• _TAREAS ASIGNADAS_
1) Según el fragmento, ¿en cuánto tiempo realizó quien escribe la obra de paciencia que describe?
2) ¿Puedes repetir literalmente el pasaje del fragmento que comienza con "Hoy lunes, por" y sigue hasta "trata a mí."?

• _FRAGMENTO PROPORCIONADO_
+ + + + + + +
Yo lo es­peraba todo de San José, y nada he obtenido. Le he rogado como si me encontrase ante el tribunal de Dios y pidiera una gracia en el momento de ser precipitado al infierno. Estando a sus pies, he recibido, cuando le llamaba en mi ayuda, impresiones tan vivas y tan ciertas en apariencia que me era imposible creer que no iba a ser escuchado y dejar de decirle: «Tú me has prometido atender mis súplicas.» Ha pasado el mes de San José sin obtener ni sombra de resultado.
He tenido impulsos de desesperación y de furor al lado de los cuales las más estridentes exasperaciones de usted se parecen a la brisa que agita las ramas del almendro. […] Ayer noche, cuando terminaba mi novena, me pareció que una pared se alzaba ante mí. Me he dado cuenta de que mi petición no iba a ser atendida y he salido con desesperación en el corazón, mientras los mercaderes hacían su acción de gracias.
¿Qué habré de decirle a usted? Soy más desdichado de lo que puede expresarse y compren­derse.
He sido herido en la fe, en la esperanza y en el amor.
Hoy lunes, por primera vez después de mucho tiempo, no he comulgado ni he articulado una sola oración. No experimento sino el más amargo y más feroz resentimiento contra un Dios tan duro y tan ingrato. Hace tiempo que he dado todo lo que tenía. … He realizado, con el auxilio de su gracia, sin duda, pero a precio de sufrimientos que usted no conoce y cuyo sólo recuerdo me desgarra, en el término de dos años, una obra inaudita de paciencia, una obra que nadie querría creer pueda emprender un hombre privado de todo, y esta obra la realizaba únicamente para la gloria de Dios. Pues bien, en recompensa, todo se me ha negado.
Yo tendría vergüenza de tratar a un perro sarnoso como Dios me trata a mí.
+ + + + + + +
• _DATOS PROPORCIONADOS_
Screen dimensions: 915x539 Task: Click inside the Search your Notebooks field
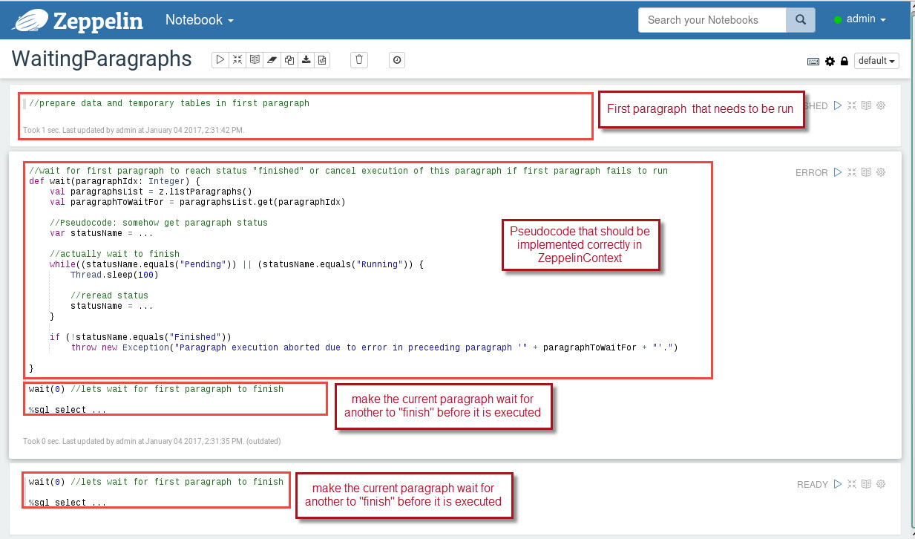tap(705, 20)
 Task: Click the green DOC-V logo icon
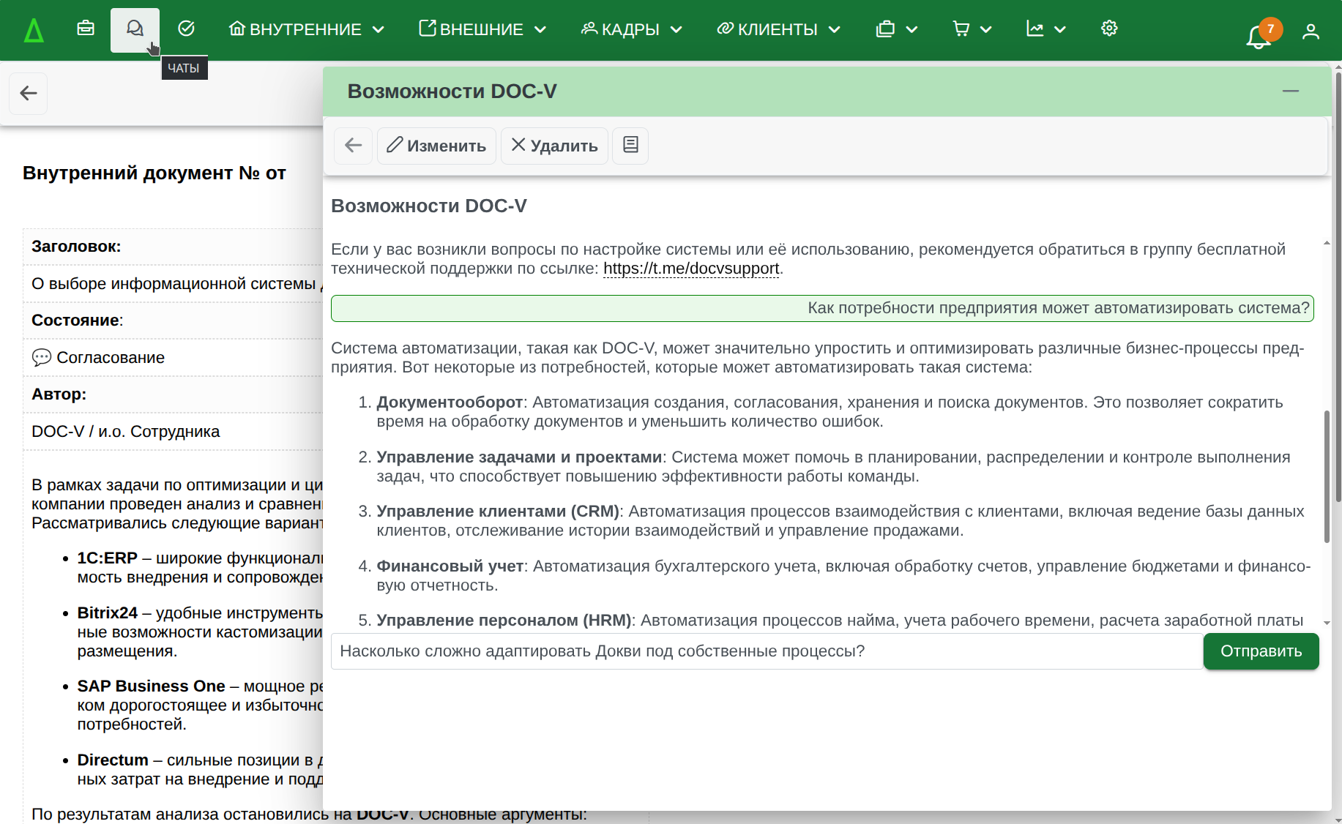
+ + + + + + +
• _RESPUESTAS ESCRITAS_
1) En el término de dos años.

2)
Hoy lunes, por primera vez después de mucho tiempo, no he comulgado ni he articulado una sola oración. No experimento sino el más amargo y más feroz resentimiento contra un Dios tan duro y tan ingrato. Hace tiempo que he dado todo lo que tenía. … He realizado, con el auxilio de su gracia, sin duda, pero a precio de sufrimientos que usted no conoce y cuyo sólo recuerdo me desgarra, en el término de dos años, una obra inaudita de paciencia, una obra que nadie querría creer pueda emprender un hombre privado de todo, y esta obra la realizaba únicamente para la gloria de Dios. Pues bien, en recompensa, todo se me ha negado.
Yo tendría vergüenza de tratar a un perro sarnoso como Dios me trata a mí.